Bodström welcomes interference probe

Sweden's justice minister Thomas Bodström has said he would welcome an investigation into allegations that police raids against file-sharing site The Pirate Bay followed threats of sanctions from the United States.

A number of Swedish political parties have demanded an investigation by the Parliamentary Committee on the Constitution.

Bodström denied that politicians had attempted to direct police operations, and refuted the accusations that American officials had threatened Sweden.

“Sure, we’ve been criticized from the United States, in the same way that we have criticized Thailand and China in questions of copyright. But we have made it very clear that we never go in and direct individual cases,” he told news agency TT.

Bodström was reacting to accusations that the Justice Department had tried to influence Håkan Roswall, the prosecutor leading the case against The Pirate Bay.

“Naturally I have been informed about individual cases such as The Pirate Bay; I get similar information all the time – most recently regarding the Haga Man [rapist] case. But the limits are crystal clear – we don’t interfere,” he said.

The minister insisted that this position had been spelt out in all communications with the Americans.

Parliamentarians Tasso Stafilidis of the Left Party, Johan Linander of the Centre Party and Gustaf Fridolin of the Green Party have demanded that the Committee on the Constitution investigate whether Bodström had improperly tried to direct operational police matters.

Johan Pehrson, Liberal chairman of the committee said he was open to the idea of a joint meeting with the Parliamentary Justice Committee at which the minister could testify.

Bodström welcomed the initiative:

“It will underline once more that we haven’t done anything wrong,” he said.

Håkan Roswall says he does not feel as though he was subjected to political pressure when he met two Justice Department officials on April 7th.
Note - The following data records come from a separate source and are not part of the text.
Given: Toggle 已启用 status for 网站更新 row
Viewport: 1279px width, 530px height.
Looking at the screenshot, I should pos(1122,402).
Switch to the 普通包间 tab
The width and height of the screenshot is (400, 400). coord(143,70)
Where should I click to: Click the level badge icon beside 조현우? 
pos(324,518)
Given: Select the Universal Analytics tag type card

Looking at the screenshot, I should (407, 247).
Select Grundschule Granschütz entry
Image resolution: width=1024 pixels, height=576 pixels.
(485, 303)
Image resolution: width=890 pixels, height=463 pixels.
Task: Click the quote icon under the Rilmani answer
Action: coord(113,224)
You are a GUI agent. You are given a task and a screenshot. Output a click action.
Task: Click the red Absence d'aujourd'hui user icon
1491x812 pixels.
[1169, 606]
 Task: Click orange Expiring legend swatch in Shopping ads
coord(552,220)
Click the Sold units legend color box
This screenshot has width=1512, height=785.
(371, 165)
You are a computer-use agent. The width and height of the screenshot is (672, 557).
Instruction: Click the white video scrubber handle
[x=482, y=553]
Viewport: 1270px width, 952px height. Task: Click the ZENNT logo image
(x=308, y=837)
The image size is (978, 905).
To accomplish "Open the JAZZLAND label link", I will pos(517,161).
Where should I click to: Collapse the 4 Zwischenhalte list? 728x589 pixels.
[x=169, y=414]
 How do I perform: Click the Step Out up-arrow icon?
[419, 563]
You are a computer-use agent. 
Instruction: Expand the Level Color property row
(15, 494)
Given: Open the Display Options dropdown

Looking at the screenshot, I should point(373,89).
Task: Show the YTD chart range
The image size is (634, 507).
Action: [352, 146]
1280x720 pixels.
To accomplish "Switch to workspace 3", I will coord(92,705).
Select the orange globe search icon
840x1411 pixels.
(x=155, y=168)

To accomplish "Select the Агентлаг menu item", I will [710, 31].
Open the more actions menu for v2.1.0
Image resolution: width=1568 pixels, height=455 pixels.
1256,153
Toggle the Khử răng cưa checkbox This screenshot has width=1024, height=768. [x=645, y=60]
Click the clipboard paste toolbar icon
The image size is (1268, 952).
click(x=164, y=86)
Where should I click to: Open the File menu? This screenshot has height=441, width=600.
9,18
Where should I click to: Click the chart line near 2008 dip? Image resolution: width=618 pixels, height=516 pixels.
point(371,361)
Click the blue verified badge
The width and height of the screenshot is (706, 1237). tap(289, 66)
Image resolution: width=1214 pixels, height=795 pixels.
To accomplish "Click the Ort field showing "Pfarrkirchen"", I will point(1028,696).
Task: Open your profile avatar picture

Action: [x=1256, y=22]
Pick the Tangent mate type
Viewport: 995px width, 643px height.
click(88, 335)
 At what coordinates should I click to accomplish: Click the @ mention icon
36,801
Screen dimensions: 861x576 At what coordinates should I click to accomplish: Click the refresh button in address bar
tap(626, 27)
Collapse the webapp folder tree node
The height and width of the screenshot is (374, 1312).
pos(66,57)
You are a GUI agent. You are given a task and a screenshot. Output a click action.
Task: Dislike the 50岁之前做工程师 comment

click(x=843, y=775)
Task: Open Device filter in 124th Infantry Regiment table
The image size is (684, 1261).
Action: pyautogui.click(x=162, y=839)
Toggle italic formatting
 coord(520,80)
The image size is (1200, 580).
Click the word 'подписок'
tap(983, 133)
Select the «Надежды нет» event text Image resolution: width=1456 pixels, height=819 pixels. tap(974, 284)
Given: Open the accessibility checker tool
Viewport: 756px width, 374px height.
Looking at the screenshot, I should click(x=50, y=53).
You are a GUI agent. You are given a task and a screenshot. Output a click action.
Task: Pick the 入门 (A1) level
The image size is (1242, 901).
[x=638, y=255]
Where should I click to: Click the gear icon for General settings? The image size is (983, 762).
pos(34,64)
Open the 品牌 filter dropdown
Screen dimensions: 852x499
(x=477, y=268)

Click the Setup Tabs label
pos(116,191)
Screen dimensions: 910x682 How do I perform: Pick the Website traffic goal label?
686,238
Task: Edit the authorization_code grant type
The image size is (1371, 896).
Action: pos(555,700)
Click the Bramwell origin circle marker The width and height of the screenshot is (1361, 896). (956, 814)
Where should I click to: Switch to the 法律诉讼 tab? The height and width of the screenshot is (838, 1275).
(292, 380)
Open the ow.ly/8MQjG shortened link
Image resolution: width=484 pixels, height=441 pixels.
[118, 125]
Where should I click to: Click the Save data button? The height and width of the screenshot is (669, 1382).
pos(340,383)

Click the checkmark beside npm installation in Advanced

“My judgment was that they had a duty to inform me why copyright offences were to be made a higher priority, that is to say because it was a question of national interest,” he told TT.

“But nothing was said about what I was expected to do, or how, or why. They are quite simply not capable of telling me how to investigate this kind of offence.”

The meeting had been preceded by a conference in Washington D.C. regarding file sharing, financed by the American Embassy and the Swedish government, but Roswall says he did not take part. He claims it would have been unsuitable, as the conference would be attended by ‘lobbyists’.

Chief prosecutor Sven-Erik Alhem did attend the conference together with another prosecutor and police representatives. Alhem defines the entertainment industry representatives not as lobbyists but as ‘crime victims.’

“I think that we should listen to victims of crime regardless of whether they are rich or poor,” he said.